INSTRUCTIONS FOR THE TASK: Find the lines below holding the word "Narmada" and copy each of them.

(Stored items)
+-------+

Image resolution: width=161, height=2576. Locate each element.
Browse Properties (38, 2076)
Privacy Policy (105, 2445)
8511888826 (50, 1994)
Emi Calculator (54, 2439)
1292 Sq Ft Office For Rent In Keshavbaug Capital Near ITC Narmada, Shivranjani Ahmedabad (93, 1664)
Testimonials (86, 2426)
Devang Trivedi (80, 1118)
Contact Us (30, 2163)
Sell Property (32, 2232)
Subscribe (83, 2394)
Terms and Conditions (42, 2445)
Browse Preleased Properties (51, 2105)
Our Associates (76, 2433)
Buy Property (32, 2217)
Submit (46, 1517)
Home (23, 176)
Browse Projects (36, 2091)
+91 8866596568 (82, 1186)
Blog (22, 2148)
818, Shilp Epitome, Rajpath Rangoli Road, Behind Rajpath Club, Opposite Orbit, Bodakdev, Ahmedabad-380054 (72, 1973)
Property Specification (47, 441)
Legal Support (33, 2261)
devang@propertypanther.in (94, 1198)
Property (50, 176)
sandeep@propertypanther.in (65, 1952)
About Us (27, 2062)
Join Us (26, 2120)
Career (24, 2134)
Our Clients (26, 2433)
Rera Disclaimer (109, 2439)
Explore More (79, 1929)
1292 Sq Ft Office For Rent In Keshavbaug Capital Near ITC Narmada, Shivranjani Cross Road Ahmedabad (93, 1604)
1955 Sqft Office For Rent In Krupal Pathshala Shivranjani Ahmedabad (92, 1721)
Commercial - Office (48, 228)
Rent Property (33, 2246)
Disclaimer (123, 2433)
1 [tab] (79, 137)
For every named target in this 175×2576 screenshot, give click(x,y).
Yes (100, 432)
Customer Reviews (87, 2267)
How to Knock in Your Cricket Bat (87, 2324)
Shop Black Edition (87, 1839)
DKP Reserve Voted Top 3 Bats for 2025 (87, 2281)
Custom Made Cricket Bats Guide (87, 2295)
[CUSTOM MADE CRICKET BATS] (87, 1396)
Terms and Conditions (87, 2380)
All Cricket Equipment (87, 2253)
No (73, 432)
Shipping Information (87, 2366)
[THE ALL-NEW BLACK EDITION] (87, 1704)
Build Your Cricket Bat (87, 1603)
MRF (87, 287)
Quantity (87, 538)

+-------+

REPLY TO THE TASK:
1292 Sq Ft Office For Rent In Keshavbaug Capital Near ITC Narmada, Shivranjani Ahmedabad (93, 1664)
1292 Sq Ft Office For Rent In Keshavbaug Capital Near ITC Narmada, Shivranjani Cross Road Ahmedabad (93, 1604)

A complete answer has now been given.